Network Evolution (Preferential Attachment Model, Small World Model, Link Prediction)

Original Source: https://www.coursera.org/specializations/data-science-python

Degree Distributions

The degree of a node in an undirected graph is the number of neighbors it has.

The degree distribution of a graph is the probability distribution of the degrees over the entire network.

graph

The degree distribution, $P(k)$, of the above network has the following values:

$P(1)=\frac{1}{9}, P(2)=\frac{4}{9}, P(3)=\frac{1}{3}, P(4)=\frac{1}{9}$

Directed Graph

Basically same as degree in undirected graph. Only difference is that there are in-degree (distribution) and out-degree (distribution).

import networkx as nx
import matplotlib.pyplot as plt
import seaborn as sns
sns.set()
%matplotlib inline

G=nx.Graph()
G.add_edges_from([('A','B'), ('A','G'), ('A','H'), ('B','C'), ('C','D'), ('C','E'), ('D','F'), ('F','G'), ('G','H'), ('G','I')])

degrees = dict(G.degree()) # for directed graphs, G.in-degree() or G.out-degree()
degree_values = sorted(set(degrees.values()))
histogram = [list(degrees.values()).count(i)/float(nx.number_of_nodes(G)) for i in degree_values]

plt.figure()
plt.bar(degree_values,histogram)
plt.title('Degree Distribution of Graph G')
plt.xlabel('Degree')
plt.ylabel('Fraction of Nodes')
plt.show()

png

Degree Distributions in Real Networks

degree distributions in real networks A – Actors: network of 225,000 actors connected when they appear in a movie together.
B – The Web: network of 325,000 documents on the WWW connected by URLs.
C – US Power Grid: network of 4,941 generators connected by transmission lines.

Degree distributions in real world tend to look like a straight line when on a log-log scale(both x and y axis are on log scale) as shown above.
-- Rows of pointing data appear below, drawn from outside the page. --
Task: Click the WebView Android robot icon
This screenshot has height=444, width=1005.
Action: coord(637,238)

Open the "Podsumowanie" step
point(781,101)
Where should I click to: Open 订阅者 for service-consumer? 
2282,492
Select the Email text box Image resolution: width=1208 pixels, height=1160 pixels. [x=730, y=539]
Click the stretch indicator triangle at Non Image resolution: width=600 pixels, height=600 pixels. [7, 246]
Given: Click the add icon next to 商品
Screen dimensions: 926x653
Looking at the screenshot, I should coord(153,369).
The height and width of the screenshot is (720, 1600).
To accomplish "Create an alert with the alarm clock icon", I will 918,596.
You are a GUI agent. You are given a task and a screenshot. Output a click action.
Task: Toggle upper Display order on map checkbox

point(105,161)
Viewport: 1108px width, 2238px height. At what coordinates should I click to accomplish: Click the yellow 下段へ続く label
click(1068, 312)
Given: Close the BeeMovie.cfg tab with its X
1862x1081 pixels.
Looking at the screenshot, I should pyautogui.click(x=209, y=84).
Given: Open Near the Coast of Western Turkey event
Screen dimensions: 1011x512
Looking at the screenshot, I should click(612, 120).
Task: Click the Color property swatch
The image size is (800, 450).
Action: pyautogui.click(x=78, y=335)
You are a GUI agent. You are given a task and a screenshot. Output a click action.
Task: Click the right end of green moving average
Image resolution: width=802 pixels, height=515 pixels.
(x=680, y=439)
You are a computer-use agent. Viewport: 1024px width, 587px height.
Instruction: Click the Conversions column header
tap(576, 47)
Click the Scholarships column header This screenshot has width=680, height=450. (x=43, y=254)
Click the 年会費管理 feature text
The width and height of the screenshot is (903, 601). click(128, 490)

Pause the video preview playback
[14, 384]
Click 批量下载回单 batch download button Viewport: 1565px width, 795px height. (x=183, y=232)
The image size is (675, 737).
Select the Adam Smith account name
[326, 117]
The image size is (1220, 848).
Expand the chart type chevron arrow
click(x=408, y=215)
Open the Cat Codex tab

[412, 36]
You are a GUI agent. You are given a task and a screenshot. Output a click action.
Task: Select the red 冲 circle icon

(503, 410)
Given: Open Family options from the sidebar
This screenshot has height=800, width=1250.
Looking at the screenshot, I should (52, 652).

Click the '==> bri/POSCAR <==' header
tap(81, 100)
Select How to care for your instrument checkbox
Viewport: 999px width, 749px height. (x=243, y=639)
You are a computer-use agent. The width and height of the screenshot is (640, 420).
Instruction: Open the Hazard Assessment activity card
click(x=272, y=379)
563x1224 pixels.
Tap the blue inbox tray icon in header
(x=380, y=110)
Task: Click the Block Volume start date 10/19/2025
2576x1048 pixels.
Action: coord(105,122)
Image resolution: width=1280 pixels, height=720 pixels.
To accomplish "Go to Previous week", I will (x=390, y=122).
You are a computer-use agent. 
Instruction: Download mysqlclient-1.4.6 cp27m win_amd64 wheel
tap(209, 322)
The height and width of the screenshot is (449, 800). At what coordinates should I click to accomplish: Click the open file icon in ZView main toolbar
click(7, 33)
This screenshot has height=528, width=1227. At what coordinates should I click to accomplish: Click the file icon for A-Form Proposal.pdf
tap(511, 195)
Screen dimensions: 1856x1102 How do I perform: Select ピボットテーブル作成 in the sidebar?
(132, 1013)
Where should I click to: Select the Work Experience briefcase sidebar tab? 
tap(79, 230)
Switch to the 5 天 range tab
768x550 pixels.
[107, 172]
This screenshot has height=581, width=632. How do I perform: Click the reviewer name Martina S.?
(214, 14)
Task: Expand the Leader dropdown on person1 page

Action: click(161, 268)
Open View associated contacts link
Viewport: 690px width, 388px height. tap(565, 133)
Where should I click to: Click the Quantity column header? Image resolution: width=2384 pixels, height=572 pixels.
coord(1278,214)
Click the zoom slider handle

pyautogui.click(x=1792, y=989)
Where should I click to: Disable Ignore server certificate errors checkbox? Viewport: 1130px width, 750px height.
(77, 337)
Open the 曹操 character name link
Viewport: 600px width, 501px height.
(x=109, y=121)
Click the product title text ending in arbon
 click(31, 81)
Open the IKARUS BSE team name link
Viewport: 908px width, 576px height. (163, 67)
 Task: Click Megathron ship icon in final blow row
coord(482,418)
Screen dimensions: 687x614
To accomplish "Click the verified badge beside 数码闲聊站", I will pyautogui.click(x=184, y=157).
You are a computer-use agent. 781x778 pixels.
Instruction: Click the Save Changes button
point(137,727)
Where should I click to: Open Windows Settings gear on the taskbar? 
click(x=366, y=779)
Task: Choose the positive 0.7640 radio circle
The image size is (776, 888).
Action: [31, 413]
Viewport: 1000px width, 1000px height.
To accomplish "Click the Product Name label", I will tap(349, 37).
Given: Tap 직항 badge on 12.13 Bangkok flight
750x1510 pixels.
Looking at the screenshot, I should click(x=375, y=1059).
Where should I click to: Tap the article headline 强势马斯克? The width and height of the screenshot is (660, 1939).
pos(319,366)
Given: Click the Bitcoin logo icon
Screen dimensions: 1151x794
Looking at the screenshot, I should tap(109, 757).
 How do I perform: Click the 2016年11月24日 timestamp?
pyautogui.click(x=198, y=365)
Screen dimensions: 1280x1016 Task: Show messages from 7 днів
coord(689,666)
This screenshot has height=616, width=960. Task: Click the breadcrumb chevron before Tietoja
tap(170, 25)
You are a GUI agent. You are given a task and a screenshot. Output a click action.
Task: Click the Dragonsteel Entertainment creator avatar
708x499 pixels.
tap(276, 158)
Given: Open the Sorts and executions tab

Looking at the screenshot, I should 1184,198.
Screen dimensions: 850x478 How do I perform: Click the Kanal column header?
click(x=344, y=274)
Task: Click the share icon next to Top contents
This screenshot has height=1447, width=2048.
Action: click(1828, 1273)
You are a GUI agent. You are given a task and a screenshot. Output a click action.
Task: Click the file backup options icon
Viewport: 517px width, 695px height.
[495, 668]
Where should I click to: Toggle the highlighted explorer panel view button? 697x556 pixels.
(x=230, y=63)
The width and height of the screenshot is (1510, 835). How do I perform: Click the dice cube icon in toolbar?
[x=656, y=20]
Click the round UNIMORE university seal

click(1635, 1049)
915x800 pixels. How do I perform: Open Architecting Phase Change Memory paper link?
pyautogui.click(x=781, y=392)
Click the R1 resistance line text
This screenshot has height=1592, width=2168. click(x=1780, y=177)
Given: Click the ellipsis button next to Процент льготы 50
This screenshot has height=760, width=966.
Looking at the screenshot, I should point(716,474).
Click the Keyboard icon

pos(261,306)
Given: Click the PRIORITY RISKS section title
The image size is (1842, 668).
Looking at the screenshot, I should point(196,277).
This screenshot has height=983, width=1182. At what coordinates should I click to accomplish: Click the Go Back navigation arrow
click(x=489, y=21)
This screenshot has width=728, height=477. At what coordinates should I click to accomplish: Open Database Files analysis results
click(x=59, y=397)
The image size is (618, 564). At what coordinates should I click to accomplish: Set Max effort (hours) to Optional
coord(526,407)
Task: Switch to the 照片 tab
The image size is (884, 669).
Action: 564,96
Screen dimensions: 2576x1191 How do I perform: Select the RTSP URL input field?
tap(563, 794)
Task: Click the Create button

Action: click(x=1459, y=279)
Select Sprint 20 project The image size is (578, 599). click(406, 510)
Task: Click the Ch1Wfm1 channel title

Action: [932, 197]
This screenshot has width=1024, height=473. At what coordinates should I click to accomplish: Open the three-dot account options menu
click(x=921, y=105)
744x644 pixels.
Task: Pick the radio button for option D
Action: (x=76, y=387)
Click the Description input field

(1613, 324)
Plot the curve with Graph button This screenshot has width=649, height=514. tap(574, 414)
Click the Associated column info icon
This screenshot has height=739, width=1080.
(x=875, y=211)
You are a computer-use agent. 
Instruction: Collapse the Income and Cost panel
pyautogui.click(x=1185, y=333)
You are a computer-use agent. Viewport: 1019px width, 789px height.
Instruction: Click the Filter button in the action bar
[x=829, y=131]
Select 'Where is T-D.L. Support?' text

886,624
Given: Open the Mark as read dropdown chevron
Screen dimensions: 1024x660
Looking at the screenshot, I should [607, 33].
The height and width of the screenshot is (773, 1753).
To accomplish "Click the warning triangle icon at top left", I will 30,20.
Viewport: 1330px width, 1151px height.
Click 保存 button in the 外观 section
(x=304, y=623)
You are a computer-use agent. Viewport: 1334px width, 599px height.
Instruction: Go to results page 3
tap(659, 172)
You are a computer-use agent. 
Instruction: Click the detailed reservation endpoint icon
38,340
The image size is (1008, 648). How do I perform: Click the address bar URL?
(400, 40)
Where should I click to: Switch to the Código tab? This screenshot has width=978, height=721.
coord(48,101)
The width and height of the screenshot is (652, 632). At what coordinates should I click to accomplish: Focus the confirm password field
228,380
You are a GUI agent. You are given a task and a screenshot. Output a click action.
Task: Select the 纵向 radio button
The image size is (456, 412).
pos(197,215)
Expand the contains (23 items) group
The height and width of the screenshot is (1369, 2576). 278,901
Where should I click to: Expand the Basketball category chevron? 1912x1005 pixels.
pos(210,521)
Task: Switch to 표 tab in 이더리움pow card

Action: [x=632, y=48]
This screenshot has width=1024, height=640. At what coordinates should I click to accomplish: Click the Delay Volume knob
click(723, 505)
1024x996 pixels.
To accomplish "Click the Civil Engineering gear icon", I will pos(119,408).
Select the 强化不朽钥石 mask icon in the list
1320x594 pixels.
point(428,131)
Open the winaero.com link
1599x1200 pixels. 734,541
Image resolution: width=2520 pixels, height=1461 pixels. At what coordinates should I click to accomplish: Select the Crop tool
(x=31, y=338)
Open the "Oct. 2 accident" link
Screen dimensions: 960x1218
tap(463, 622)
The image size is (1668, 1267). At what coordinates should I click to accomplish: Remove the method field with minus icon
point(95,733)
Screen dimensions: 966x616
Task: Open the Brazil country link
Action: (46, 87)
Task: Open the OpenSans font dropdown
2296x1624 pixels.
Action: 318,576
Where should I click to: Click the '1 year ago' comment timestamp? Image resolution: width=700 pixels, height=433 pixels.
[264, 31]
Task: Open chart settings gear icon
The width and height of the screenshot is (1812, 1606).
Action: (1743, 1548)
They tend to follow ‘Power Law’.
Power law: $P(k)=Ck^{-\alpha}$, where $\alpha$ and $C$ are constants.

Networks with power law distribution have many nodes with small degree and a few nodes with very large degree.

Preferential Attachment Model

Preferential Attachment Model explains how networks that follow power law were created.

How does this model creates networks?

  • Start with two nodes connected by an edge.
  • At each time step, add a new node with an edge connecting it to an existing node.
  • Choose the node to connect to at random with probability proportional to each node’s degree.
  • The probability of connecting to a node $u$ of degree $k_u$ is $\frac{k_u}{\sum_j k_j}$.

As the number of nodes increases, the degree distribution of the network under the preferential attachment model approaches the power law $P(k)=Ck^{-3}$.

Application in Networkx

Specifically we can use nx.barabasi_albert_graph in networkx to produce such graphs.
barabasi_albert_graph(n, m) returns a network with n nodes. Each new node attaches to m existing nodes according to the Preferential Attachment model.

G = nx.barabasi_albert_graph(1000000,10)

degrees = dict(G.degree())
degree_values = sorted(set(degrees.values()))
histogram = [list(degrees.values()).count(i)/float(nx.number_of_nodes(G)) for i in degree_values]

plt.figure()
plt.plot(degree_values,histogram, 'o')
plt.title('Degree Distribution of Barbasi Albert Graph')
plt.xlabel('Degree')
plt.ylabel('Fraction of Nodes')
plt.xscale('log')
plt.yscale('log')
plt.show()

png

Small World Networks

‘Small World’ networks has two properties.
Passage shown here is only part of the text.